Seasonal Affective Disorder (SAD) is a crippling disorder that can strip all the joy out of the winter holidays. Up to six percent of the U.S. population suffers from SAD, and sufferers often struggle with the condition for years before figuring out what’s plaguing them.

Fortunately, the root cause of SAD is a lack of sunlight and this can be easily treated with exposure to light from a light therapy lamp or light box.

Light Therapy Can Erase Insomnia

A lack of sunlight is also related to insomnia. Many insomniacs struggle to fall asleep at night because their bodies are deprived of the natural sunrise-sunset cues that have governed human sleep patterns since before recorded history. Insomniacs can benefit from the use of green light therapy at least as much as SAD sufferers.

Why is sunlight exposure so powerfully connected to mood and the ability to fall asleep at night? Sunlight is intimately related to the production of a lot of different hormones, many of which are related to mood and feelings of alertness or sleepiness.

If you do not get enough natural sunlight each day or enough light from a light therapy lamp, you are at risk of disrupting your body’s natural circadian rhythm.

Green Light vs Blue Light

Green light waves are better than blue light waves. Blue light is helpful for SAD and insomnia sufferers, but because it has a relatively short wavelength, it can be damaging to the eyes. Short term exposure probably won’t cause you any significant problems, but over long periods of time there is a good chance that you will increase your risk of developing cataracts or other eye issues.
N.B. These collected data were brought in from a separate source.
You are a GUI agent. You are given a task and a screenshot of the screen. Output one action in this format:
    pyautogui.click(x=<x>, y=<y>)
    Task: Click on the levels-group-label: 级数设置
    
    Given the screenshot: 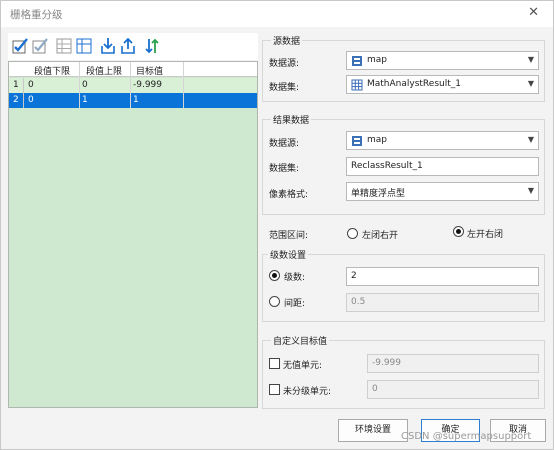 What is the action you would take?
    pyautogui.click(x=288, y=254)
     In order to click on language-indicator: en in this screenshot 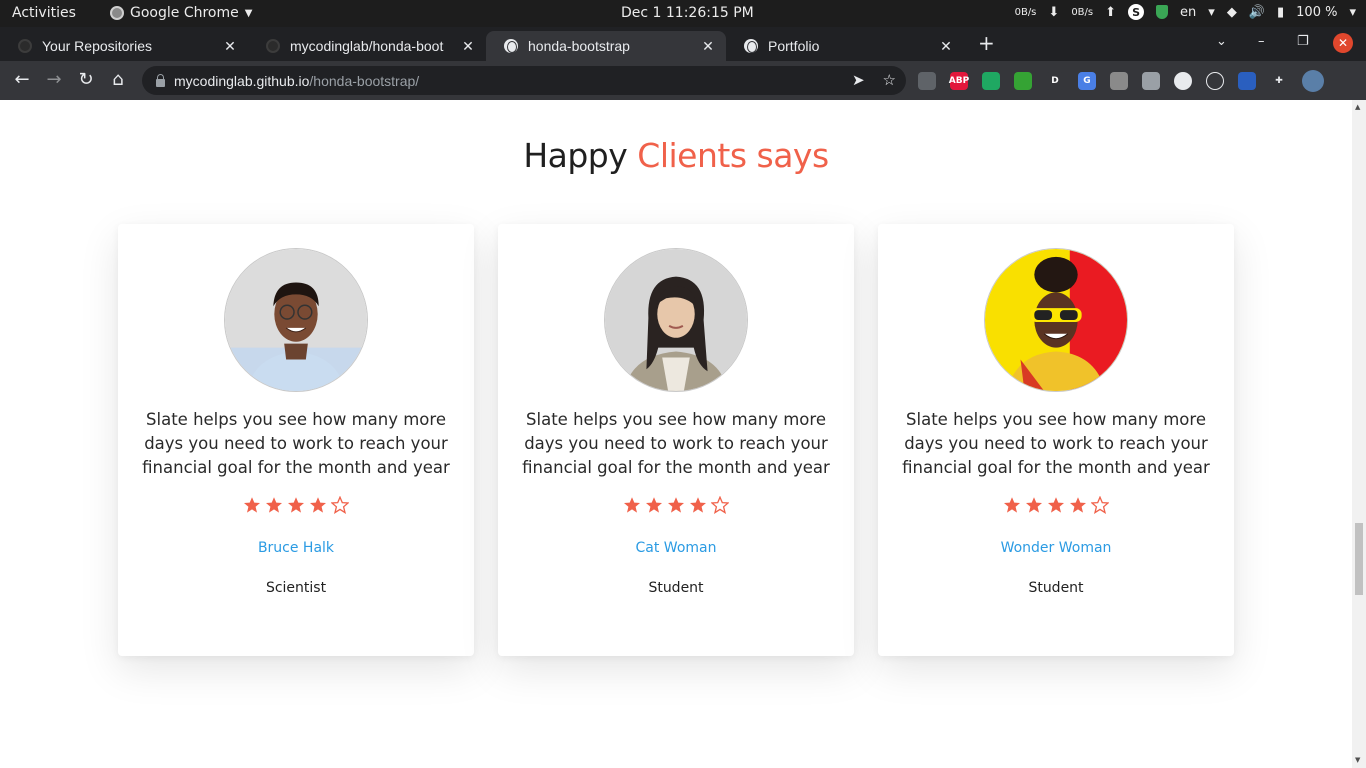, I will do `click(1188, 12)`.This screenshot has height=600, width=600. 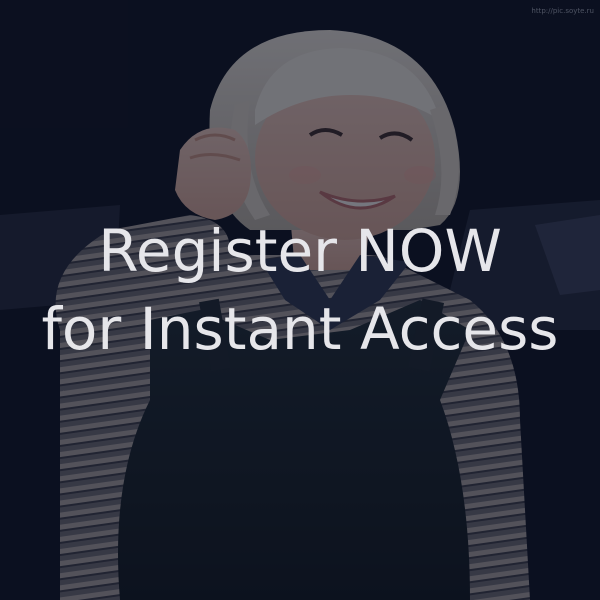 I want to click on cta-line-instant-access: for Instant Access, so click(x=300, y=329).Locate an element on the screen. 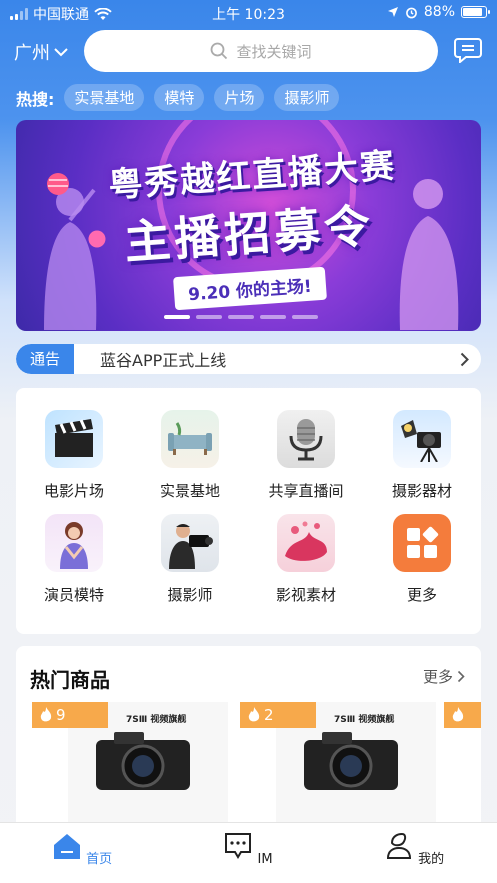 This screenshot has width=497, height=883. product-card: 7SⅢ 视频旗舰 2 is located at coordinates (338, 772).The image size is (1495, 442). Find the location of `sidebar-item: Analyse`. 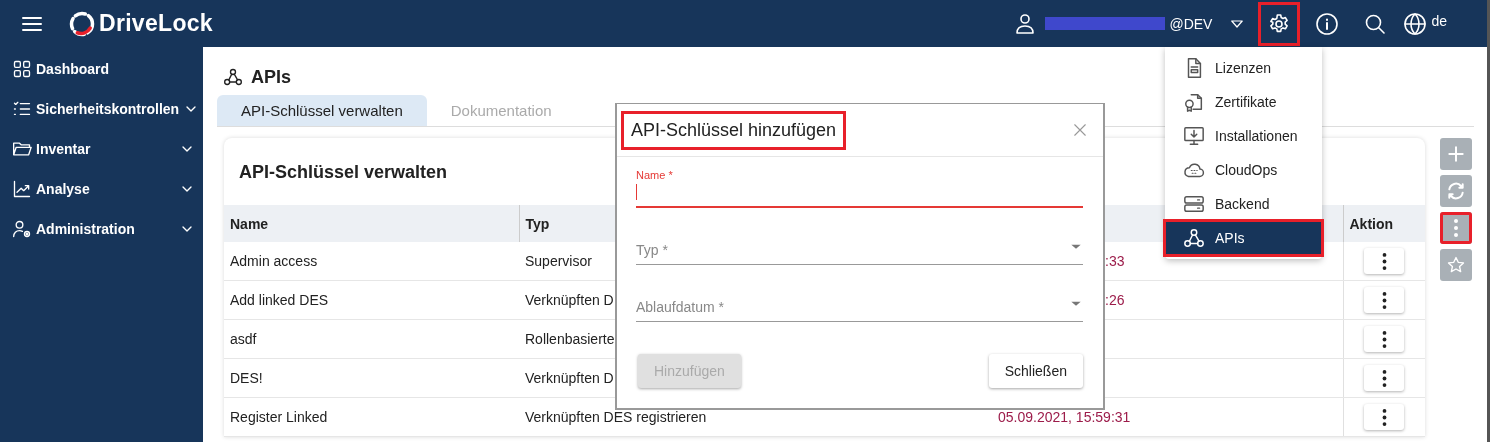

sidebar-item: Analyse is located at coordinates (106, 189).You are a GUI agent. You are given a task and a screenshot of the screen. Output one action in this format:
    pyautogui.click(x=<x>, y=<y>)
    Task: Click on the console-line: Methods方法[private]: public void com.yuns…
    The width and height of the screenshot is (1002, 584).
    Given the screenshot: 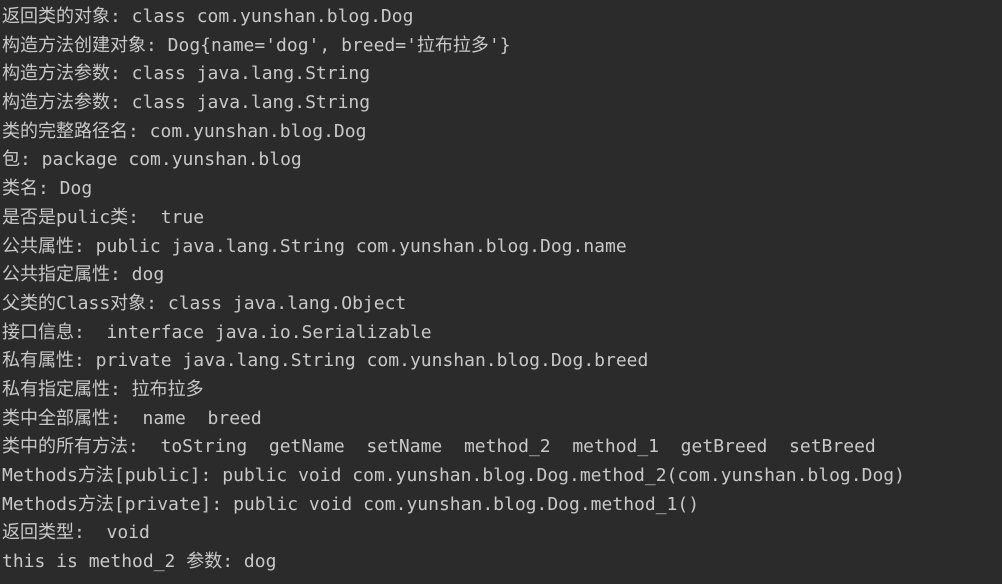 What is the action you would take?
    pyautogui.click(x=351, y=504)
    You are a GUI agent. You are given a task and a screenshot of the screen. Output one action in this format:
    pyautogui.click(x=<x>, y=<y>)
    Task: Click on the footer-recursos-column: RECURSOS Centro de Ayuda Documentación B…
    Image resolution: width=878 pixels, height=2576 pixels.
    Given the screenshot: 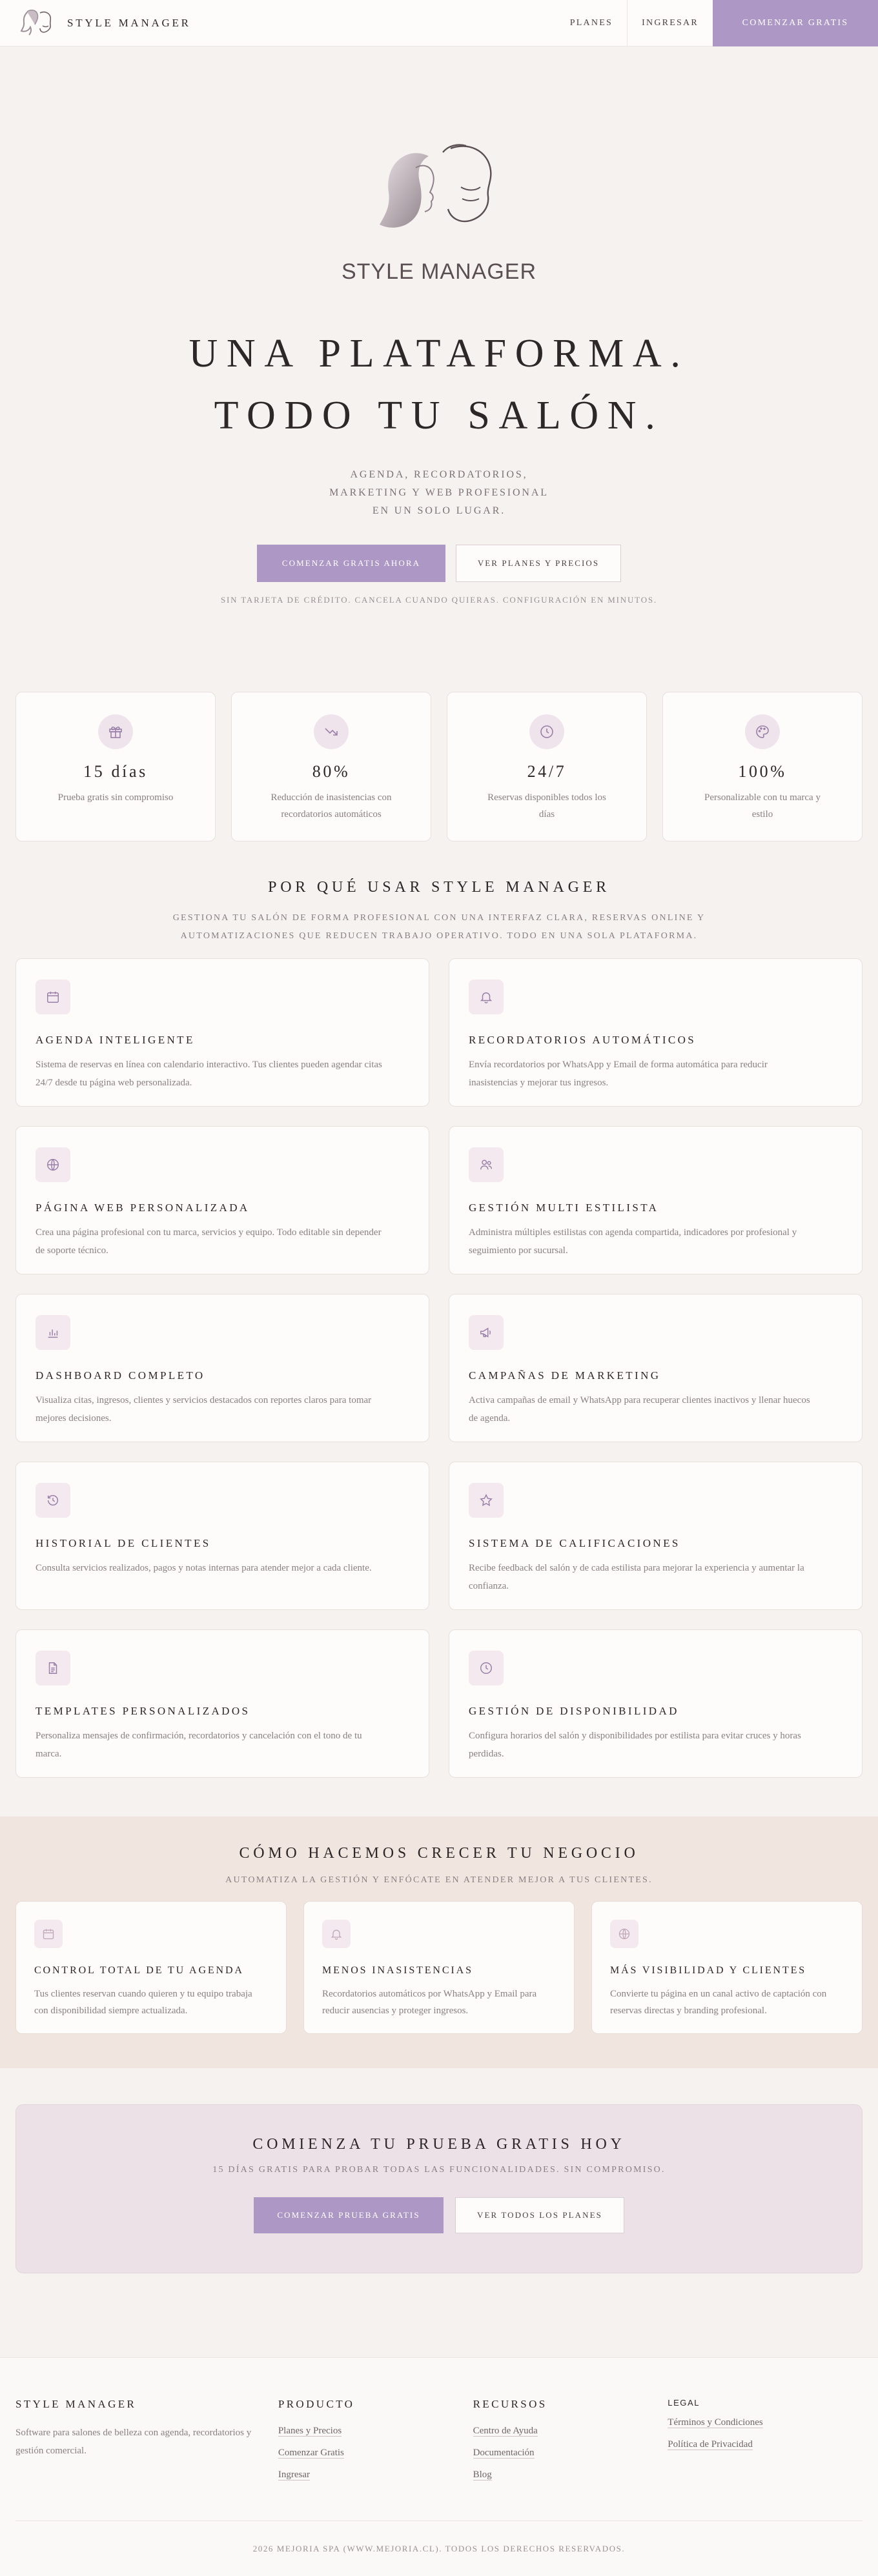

Green light SAD lamps are not so easy to find…yet. The market is still catching up to the research, but blue light lamps can still be used effectively in the meantime.

How Long to Sit Under a SAD Lamp?

How much time should you spend exposing yourself to light therapy each day? If you are just starting out with light therapy, 30 minutes a day of uninterrupted exposure in the morning is a good way to start.

Because everybody responds to light therapy differently, you will have to test and see whether 30 minutes a day is long enough for you or not. If it is not, you can easily take a light therapy lamp with you to work (many people do) and use it during the early part of your workday.